== Segment start ==
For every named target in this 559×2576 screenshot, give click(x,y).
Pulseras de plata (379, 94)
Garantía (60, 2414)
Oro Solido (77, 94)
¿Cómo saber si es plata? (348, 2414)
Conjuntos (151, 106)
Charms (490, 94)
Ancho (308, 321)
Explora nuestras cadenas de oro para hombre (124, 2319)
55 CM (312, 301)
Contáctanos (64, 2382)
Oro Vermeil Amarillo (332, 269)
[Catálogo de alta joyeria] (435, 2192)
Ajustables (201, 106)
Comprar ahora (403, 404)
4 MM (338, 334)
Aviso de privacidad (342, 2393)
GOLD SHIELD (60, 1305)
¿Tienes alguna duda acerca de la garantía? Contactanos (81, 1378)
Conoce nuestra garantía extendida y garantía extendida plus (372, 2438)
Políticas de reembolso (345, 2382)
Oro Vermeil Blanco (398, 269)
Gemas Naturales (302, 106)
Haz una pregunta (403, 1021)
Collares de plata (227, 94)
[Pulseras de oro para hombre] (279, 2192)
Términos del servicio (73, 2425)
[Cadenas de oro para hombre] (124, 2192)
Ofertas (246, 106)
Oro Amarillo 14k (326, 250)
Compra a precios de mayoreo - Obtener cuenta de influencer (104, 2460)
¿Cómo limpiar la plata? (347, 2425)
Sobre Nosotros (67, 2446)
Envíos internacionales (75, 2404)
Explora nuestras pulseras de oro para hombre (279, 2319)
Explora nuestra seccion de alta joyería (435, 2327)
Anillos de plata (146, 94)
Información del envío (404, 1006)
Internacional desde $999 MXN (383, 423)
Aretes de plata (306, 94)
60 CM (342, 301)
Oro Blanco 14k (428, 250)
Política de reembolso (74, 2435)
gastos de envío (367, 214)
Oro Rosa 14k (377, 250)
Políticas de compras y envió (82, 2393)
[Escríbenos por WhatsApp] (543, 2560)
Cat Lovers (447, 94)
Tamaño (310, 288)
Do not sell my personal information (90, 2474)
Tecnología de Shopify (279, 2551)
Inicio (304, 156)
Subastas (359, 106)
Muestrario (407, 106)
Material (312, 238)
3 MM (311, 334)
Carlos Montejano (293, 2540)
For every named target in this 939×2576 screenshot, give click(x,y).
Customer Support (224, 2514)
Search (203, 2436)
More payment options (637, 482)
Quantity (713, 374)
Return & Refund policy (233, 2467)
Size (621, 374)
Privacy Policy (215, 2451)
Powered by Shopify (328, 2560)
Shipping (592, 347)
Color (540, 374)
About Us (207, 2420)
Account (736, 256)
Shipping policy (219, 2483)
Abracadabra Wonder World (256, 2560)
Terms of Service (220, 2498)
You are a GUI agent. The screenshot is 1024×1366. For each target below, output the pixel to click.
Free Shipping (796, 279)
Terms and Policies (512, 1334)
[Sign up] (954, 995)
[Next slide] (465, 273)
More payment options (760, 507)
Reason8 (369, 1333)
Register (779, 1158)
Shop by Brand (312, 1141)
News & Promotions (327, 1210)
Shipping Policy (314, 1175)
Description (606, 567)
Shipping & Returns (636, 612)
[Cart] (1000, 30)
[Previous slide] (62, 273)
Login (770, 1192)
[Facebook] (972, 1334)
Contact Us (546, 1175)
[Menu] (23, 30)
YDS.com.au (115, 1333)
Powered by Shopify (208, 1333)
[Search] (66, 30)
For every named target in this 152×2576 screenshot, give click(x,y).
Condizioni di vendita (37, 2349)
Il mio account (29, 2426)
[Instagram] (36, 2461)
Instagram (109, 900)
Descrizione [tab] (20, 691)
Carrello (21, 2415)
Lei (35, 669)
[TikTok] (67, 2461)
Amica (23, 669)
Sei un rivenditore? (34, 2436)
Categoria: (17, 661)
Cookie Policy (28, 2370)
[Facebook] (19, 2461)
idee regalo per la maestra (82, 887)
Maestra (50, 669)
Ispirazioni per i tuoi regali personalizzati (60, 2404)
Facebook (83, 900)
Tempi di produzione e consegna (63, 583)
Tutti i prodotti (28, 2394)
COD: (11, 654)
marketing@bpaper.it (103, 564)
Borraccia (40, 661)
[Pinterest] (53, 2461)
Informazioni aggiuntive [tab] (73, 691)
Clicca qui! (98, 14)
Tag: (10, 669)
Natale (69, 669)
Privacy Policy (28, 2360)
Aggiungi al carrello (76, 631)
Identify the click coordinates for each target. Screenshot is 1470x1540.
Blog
== Segment end ==
What is required ▸ In the records above, find the line with "Oro Vermeil Blanco (398, 269)"; write out exactly that line and each one after it, stopping after the line with "Contact Us (546, 1175)".

Result of the exercise ▸
Oro Vermeil Blanco (398, 269)
Gemas Naturales (302, 106)
Haz una pregunta (403, 1021)
Collares de plata (227, 94)
[Pulseras de oro para hombre] (279, 2192)
Términos del servicio (73, 2425)
[Cadenas de oro para hombre] (124, 2192)
Ofertas (246, 106)
Oro Amarillo 14k (326, 250)
Compra a precios de mayoreo - Obtener cuenta de influencer (104, 2460)
¿Cómo limpiar la plata? (347, 2425)
Sobre Nosotros (67, 2446)
Envíos internacionales (75, 2404)
Explora nuestras pulseras de oro para hombre (279, 2319)
Explora nuestra seccion de alta joyería (435, 2327)
Anillos de plata (146, 94)
Información del envío (404, 1006)
Internacional desde $999 MXN (383, 423)
Aretes de plata (306, 94)
60 CM (342, 301)
Oro Blanco 14k (428, 250)
Política de reembolso (74, 2435)
gastos de envío (367, 214)
Oro Rosa 14k (377, 250)
Políticas de compras y envió (82, 2393)
[Escríbenos por WhatsApp] (543, 2560)
Cat Lovers (447, 94)
Tamaño (310, 288)
Do not sell my personal information (90, 2474)
Tecnología de Shopify (279, 2551)
Inicio (304, 156)
Subastas (359, 106)
Muestrario (407, 106)
Material (312, 238)
3 MM (311, 334)
Carlos Montejano (293, 2540)
For every named target in this 939×2576 screenshot, give click(x,y).
Customer Support (224, 2514)
Search (203, 2436)
More payment options (637, 482)
Quantity (713, 374)
Return & Refund policy (233, 2467)
Size (621, 374)
Privacy Policy (215, 2451)
Powered by Shopify (328, 2560)
Shipping (592, 347)
Color (540, 374)
About Us (207, 2420)
Account (736, 256)
Shipping policy (219, 2483)
Abracadabra Wonder World (256, 2560)
Terms of Service (220, 2498)
You are a GUI agent. The screenshot is 1024×1366. For each target below, output the pixel to click.
Free Shipping (796, 279)
Terms and Policies (512, 1334)
[Sign up] (954, 995)
[Next slide] (465, 273)
More payment options (760, 507)
Reason8 (369, 1333)
Register (779, 1158)
Shop by Brand (312, 1141)
News & Promotions (327, 1210)
Shipping Policy (314, 1175)
Description (606, 567)
Shipping & Returns (636, 612)
[Cart] (1000, 30)
[Previous slide] (62, 273)
Login (770, 1192)
[Facebook] (972, 1334)
Contact Us (546, 1175)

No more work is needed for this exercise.